Ovarian cancer(OC) is still the leading cause of gynaecological cancer mortality with 14,080 deaths estimated in 2017, according to national cancer institute[www.cancer.gov]. First line treatment in advanced stage is based on cytoreductive surgery plus platinum based chemotherapy. Patients who cannot immediately receive surgery, because of disease spread or general health condition, will be treated firstly with neoadjuvant chemotherapy (NACT) followed by cytoreduction. Residual tumor (RT) after surgery is the most important prognostic factor, thus the aim of NACT is to reduce the disease, allowing surgeon to remove all visible lesions[Polteraurer S 2012]. There is still not a marker to provide response to chemotherapy. Inflammation is involved in different tumour process. It seems that immunity cells in peripheral blood and in tumour tissue can regulate communication between malignant cells and human body, thus changing the course of the disease[Mantovani A 2008]. For this reason new possible markers of tumour progression or response to treatment have been tried in inflammation and immunity processes.
In particular, neutrophils to lymphocytes ratio (NLR) and monocytes to lymphocytes ratio (MLR) have recently been correlated to prognosis in different cancers, including ovarian neoplasia[Qi-tao Huanga 2017].
The aim of our study is to determine if NLR, MLR can provide response to NACT in advanced ovarian cancer.
Ovarian cancer is considered a chronic disease. First line therapy in advanced stage is based on surgery plus chemotherapy. When relapse occurred, second line therapy is chosen on platinum free interval (PFI); patients who relapse after 6 months will be retreated with a platinum based chemotherapy, others patients with a monotherapy of topotecan, gemcitabine, paclitaxel or doxorubicin.
First line therapy is based on 6 cycles of carboplatin with paclitaxel administered after surgery if upfront cytoreduction is performed.
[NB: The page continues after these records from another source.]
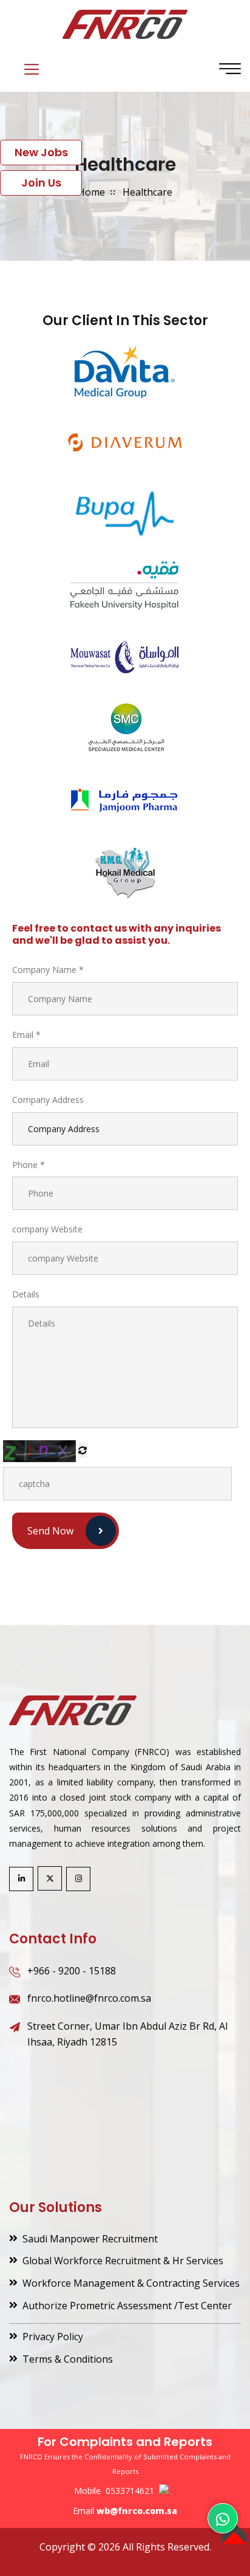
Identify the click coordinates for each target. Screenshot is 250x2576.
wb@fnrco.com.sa (136, 2510)
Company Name (48, 969)
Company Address (48, 1099)
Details (25, 1294)
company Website (47, 1229)
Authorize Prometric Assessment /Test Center (127, 2305)
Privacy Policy (52, 2336)
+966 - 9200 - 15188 (71, 1970)
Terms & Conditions (67, 2359)
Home (91, 192)
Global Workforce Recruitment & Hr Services (122, 2260)
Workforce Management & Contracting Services (131, 2283)
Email (26, 1034)
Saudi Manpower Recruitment (90, 2238)
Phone (28, 1164)
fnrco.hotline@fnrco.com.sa (89, 1998)
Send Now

Women who will be submitted to NACT plus IDS will have 3 chemotherapy cycles before surgery. The aim of NACT is to reduce cancer to allow cytoreduction, as residual tumor is the main prognostic factor in advanced ovarian cancer.
Actually we cannot provide which patients will be responsive to NACT, thus it could be useful to find some markers that can offer gynaecologist information about response. We know that BRCA mutated patients respond better to chemotherapy but NLR, MLR and PLR are simple quickly markers, that could be calculated from routinely blood exams, thus if their predictive role will be demonstrated, no healthcare expenditure should be added.